Underworlders see in the dark cuz evil is metal AF.
Permanent light sources should be rare. No rods of light without a catch. - Torches suck. Candles suck.
Torches blind you. Candles flicker out and are dim.
Torches are not so easy to just put together. You need stick, wick, and fuel.
Advanced darkness is awesome tho. Now everything sucks like a candle. - "What class does the party need?"
My sibling in Christ, the dice decide what your ability scores are, then you choose a class/species based on what you can make do with. - Clerics should worship all the gods, patrons, and saints that they can.
- Molotov oil flasks should not be a thing.
I'm kinda open to high-proof alcohol and alchemy tho. - It's not easy to backstab in combat.
It’s mostly about ambushes. If you check to creep or your fighter friend sets you up for the alley-oop, I'm down to clown.

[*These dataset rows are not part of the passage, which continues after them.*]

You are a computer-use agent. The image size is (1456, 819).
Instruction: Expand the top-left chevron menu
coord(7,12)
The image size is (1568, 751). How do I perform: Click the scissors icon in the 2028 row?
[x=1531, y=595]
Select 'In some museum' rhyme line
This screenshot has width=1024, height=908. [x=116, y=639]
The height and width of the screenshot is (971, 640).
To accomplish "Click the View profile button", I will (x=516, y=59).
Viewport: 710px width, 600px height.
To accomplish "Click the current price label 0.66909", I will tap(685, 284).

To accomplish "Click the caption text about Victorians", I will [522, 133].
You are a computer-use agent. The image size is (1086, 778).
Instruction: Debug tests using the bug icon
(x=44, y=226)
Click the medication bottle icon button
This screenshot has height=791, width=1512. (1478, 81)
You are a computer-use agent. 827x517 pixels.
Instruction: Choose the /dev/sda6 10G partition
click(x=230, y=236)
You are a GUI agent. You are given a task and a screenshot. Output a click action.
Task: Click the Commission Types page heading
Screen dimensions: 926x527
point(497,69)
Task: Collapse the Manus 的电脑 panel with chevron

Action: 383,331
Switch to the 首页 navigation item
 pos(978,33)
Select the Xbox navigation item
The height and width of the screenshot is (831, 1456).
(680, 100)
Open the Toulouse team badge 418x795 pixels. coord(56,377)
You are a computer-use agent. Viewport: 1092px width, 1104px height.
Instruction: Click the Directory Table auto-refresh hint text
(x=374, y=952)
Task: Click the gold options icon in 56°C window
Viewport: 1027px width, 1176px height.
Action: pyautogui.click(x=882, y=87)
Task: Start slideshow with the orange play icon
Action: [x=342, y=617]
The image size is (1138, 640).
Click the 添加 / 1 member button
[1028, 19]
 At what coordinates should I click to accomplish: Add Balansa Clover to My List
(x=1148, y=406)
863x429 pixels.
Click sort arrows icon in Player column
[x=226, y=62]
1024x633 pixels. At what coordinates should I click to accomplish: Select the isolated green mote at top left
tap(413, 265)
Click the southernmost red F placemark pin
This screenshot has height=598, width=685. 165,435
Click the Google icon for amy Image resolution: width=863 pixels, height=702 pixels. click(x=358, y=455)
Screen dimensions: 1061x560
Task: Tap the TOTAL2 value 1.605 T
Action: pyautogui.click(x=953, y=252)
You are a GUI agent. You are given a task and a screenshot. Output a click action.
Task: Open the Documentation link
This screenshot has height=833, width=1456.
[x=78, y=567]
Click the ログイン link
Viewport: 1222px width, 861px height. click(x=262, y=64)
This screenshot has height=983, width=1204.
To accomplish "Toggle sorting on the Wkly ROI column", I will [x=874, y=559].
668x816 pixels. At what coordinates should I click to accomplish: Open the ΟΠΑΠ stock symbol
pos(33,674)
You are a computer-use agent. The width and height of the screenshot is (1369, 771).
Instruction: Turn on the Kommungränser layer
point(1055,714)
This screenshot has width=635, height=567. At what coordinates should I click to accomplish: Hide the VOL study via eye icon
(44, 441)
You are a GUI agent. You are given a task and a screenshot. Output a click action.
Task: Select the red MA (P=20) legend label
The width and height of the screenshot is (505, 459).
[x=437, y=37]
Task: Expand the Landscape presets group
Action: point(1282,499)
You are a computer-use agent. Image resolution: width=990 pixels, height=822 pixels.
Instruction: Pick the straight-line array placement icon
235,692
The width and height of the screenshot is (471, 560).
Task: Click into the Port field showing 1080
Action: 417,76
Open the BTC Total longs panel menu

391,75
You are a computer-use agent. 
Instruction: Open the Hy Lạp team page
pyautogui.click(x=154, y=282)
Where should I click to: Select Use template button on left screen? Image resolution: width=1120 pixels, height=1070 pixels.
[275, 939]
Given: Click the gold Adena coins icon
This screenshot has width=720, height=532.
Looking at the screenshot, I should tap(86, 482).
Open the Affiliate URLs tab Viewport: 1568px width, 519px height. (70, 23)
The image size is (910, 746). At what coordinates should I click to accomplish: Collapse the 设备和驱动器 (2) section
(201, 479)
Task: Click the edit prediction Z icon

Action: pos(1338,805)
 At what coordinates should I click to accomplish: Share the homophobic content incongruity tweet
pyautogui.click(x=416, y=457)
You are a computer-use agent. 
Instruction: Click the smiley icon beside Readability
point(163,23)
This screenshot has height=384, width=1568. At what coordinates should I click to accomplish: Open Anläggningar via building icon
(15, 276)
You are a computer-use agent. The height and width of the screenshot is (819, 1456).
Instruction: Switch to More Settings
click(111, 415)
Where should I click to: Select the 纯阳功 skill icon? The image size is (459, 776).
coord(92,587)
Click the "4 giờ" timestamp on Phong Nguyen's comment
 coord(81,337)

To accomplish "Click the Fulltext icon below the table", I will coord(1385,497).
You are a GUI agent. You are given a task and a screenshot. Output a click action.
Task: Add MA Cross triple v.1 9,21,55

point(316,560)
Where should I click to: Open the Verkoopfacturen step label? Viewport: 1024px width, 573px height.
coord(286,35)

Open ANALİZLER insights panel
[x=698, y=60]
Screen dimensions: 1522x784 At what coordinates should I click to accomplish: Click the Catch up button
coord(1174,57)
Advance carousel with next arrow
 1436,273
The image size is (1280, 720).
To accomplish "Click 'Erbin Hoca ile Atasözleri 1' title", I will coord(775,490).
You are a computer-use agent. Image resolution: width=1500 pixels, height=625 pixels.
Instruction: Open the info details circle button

Backstabs should not be limited to the thievin classes. - Orcs shouldn't have babies. BTW all dwarves are statues and elves are immortal in both directions.
- "I hit him with the flat of my sword." If you knock out someone, you have just endangered their life.
Maybe I'd make an exception if we were playing a pulp, Hollywood-logic game. - Blacksmiths and merchants shouldn't hold much interest in purchasing used gear, except as scrap.
This ain't Final Fantasy. - PCs should be constantly freaking out and making knee-jerk actions.
I think fumble rules help here.
You ever see someone try to shoo a bat out of their house? Now imagine it's them trying to deal with a spider the size of a doberman. - "I aim at the one that is most hurt."
No you fucking don't. In the chaos of battle, you panic a bit and flail at the closest guy or, if you are really cool, one that not standing next your friend.
It's dark in here and everyone is dodging about. You are lucky you don't hit allies more often.
When in doubt, I ask the dice who you attack.
Choosing slightly stabbed targets reeks of playing the game as a boardgame and munchkinism. - Locals should kinda hate you.
You are grubby murder-hobos that are crazy enough to go into holes.
You spend all your money carousing.
You try to sell junk and are constantly trying to bargain up the price.
You got those demi-human freaks with you. Demi-hyooms should be a rare spice, BTW.
You never bathe.
I'll make a bit of an exception in an isekai setting.